Un juez federal de Santa Cruz es acusado de encubrir casos de trata

La Comisión de Acusación y Disciplina del Consejo de la Magistratura acusó al juez federal de Santa Cruz, Mario Reynaldi, por mal desempeño a partir de las sospechas de su vinculación con un excomisario investigado por trata de personas con fines de explotación sexual en la provincia. Sin embargo, no se reunirían los votos necesarios en el plenario para iniciarle juicio político y solo recibiría una sanción económica.

Mario Reynaldi, juez del Tribunal Oral Federal de Santa Cruz fue acusado ayer formalmente de “mal desempeño” en el Consejo de la Magistratura por sus vinculaciones con un excomisario investigado por trata de personas con fines de explotación sexual.
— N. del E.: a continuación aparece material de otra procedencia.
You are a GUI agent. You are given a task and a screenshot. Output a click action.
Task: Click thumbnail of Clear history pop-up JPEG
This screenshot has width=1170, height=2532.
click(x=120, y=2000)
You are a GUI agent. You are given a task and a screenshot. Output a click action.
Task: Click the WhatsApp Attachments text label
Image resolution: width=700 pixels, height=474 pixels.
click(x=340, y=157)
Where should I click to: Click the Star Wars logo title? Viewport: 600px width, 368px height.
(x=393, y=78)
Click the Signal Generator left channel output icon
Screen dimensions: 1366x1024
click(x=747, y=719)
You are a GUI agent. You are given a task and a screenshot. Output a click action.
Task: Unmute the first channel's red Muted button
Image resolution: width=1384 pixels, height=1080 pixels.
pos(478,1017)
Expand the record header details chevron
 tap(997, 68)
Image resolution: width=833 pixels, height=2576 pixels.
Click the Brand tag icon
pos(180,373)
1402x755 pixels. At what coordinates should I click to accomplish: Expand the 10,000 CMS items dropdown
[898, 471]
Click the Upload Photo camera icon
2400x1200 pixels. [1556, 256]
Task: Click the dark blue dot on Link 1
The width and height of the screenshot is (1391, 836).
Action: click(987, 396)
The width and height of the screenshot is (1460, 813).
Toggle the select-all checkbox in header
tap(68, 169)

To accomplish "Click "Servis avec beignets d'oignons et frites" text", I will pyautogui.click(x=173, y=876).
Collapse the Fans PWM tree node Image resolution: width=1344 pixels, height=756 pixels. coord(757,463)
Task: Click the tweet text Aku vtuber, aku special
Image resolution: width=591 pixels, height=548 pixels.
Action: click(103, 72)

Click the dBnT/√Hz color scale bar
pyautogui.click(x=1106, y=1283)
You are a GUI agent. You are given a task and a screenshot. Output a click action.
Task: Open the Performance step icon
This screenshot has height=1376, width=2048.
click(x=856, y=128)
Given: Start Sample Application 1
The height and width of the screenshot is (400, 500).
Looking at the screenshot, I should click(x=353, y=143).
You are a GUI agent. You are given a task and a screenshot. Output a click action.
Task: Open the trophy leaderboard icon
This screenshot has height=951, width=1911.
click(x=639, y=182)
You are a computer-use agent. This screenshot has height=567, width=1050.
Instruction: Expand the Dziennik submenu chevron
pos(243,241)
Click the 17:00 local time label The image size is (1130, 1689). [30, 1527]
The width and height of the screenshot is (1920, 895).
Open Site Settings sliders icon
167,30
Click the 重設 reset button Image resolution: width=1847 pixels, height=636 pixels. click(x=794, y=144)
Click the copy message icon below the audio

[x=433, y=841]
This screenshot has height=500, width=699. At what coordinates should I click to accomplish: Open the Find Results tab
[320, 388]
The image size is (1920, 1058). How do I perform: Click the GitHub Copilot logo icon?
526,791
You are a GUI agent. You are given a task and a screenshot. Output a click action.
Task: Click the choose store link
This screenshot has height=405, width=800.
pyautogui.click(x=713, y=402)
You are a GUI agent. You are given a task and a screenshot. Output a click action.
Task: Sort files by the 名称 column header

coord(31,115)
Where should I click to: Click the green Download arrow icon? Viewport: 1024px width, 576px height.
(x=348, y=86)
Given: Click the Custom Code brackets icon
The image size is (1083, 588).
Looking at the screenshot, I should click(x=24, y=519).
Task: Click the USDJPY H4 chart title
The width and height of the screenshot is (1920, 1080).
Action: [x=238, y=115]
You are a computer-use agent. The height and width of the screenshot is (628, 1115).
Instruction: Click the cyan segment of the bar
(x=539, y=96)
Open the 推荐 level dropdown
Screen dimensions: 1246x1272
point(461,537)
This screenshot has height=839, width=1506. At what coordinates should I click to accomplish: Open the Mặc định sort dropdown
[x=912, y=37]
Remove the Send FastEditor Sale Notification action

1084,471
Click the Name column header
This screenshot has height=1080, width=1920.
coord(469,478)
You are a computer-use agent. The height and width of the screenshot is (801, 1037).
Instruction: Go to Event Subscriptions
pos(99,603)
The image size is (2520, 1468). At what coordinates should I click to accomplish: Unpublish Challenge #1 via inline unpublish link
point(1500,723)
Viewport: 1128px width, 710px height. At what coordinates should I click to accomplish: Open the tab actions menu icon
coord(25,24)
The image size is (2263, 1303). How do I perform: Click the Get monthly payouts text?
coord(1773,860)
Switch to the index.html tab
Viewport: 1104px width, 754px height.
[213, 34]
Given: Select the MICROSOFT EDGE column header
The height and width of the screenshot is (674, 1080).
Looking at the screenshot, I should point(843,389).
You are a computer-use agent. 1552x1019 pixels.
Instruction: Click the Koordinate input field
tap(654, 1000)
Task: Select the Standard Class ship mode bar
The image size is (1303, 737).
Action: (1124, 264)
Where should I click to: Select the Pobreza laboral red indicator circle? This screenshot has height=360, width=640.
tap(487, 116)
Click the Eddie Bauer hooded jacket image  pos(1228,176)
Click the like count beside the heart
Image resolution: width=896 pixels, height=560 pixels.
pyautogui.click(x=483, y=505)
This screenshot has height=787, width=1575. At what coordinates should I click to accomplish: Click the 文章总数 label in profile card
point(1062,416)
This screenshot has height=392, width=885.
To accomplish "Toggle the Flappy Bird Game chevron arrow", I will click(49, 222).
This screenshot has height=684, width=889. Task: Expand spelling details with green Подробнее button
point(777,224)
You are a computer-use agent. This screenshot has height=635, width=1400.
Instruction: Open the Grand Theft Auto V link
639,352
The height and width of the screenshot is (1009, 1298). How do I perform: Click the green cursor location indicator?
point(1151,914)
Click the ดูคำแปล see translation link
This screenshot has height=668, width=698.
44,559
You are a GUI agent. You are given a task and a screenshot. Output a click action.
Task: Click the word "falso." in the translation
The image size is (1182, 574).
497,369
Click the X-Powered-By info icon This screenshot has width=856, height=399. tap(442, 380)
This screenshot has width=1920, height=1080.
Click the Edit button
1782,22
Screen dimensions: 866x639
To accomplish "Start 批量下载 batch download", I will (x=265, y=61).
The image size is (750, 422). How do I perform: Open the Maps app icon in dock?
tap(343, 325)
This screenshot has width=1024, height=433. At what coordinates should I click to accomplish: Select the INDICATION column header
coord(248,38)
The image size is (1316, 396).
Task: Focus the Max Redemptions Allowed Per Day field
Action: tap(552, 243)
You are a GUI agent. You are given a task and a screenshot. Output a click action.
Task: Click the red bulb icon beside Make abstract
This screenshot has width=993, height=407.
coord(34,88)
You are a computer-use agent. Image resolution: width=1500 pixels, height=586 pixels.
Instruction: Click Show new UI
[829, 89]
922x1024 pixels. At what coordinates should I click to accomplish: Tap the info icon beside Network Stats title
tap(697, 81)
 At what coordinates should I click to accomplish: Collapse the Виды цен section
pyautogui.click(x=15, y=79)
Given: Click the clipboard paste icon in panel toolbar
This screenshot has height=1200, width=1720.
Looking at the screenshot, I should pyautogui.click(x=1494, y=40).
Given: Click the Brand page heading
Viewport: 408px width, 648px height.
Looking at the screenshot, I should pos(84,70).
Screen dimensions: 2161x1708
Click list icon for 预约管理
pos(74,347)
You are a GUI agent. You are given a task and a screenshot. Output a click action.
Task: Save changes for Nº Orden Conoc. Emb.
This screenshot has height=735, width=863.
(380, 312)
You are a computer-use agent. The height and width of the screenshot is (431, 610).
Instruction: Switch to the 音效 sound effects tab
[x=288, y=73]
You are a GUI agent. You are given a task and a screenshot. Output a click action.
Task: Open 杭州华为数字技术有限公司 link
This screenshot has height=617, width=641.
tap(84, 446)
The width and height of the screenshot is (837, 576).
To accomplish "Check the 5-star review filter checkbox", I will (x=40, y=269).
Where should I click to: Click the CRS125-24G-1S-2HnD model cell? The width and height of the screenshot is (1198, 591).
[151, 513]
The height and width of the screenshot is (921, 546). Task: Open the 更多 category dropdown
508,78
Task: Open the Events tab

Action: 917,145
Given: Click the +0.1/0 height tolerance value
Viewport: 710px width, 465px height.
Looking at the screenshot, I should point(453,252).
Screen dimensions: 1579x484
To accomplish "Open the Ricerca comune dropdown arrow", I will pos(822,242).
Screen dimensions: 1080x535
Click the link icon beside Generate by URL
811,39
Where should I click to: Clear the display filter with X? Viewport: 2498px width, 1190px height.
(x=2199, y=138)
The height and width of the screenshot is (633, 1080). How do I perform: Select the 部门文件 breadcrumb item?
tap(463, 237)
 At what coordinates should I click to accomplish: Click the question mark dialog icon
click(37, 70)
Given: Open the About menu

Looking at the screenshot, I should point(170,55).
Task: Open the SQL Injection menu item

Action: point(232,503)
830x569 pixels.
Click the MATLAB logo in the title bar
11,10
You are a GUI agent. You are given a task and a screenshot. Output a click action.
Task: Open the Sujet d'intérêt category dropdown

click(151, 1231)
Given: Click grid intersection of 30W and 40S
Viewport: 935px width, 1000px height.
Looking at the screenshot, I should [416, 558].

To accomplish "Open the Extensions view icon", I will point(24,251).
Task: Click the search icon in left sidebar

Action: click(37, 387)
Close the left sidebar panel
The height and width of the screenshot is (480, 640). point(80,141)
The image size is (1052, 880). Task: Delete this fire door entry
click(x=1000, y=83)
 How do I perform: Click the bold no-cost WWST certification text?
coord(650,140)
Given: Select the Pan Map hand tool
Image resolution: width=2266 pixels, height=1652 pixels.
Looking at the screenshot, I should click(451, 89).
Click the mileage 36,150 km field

Según informó el sitio de noticias Infobae, el dictamen aprobado en la Comisión de Acusación y Disciplina del organismo por 6 votos sobre 9, propone su inmediata suspensión y la apertura de su juicio político, que podría culminar con su eventual destitución.

Sin embargo, todo indica que no estarían los dos tercios necesarios para que sea aprobado en el próximo plenario del cuerpo en dos semanas, y Reynaldi terminaría recibiendo solo una sanción económica. Es que el trámite en el Consejo lleva casi tres años -plazo en que se vence- y el oficialismo y sus aliados no podrían demorar su tratamiento hasta obtener los votos necesarios.

El expediente contra Reynaldi fue instruido por la consejera representante de los abogados Adriana Donato, a partir de una denuncia de Marcelo Colombo, titular de la Fiscalía de Trata y Explotación de Personas, por el supuesto encubrimiento a un expolicía que manejaba una red que prostituía mujeres en Río Gallegos.

Las escuchas telefónicas de Reynaldi con el comisario retirado Horacio Herrera, quien tenía su teléfono intervenido en una investigación de la Justicia penal santacruceña, fueron claves en la acusación.

Es que según la Fiscalía, las conversaciones evidenciarían que el magistrado no solo hablaba habitualmente con el expolicía, sino que sabía que regenteaba un prostíbulo en la afueras de la capital santacruceña donde mujeres -en su mayoría dominicanas- eran forzadas a la prostitución. Pese a ello, nunca lo denunció como hubiera correspondido siendo juez. Los diálogos revelan que, incluso, Reynaldi lo habría asistido legalmente en diversas situaciones personales.

En tanto, el magistrado acusado negó el presunto encubrimiento de las actividades ilegales de su amigo comisario y sostuvo que las escuchas telefónicas fueron interpretadas de manera “equívoca y errónea”. También denunció una campaña mediática de desprestigio en su contra, liderada por la jueza santacruceña Ana Álvarez y el camarista federal de Comodoro Rivadavia, Javier Leal de Ibarra.

El consejero representante de los jueces Leónidas Moldes sostuvo ayer en el debate que “no se puede perder de vista que se trata de un amigo (por Herrera) del juez, y la amistad íntima es una condición absolutoria”. Moldes presentó junto a su colega Luis Cabral, el dictamen de minoría en el que se propone solo un descuento del 30% en su sueldo por un mes como sanción económica.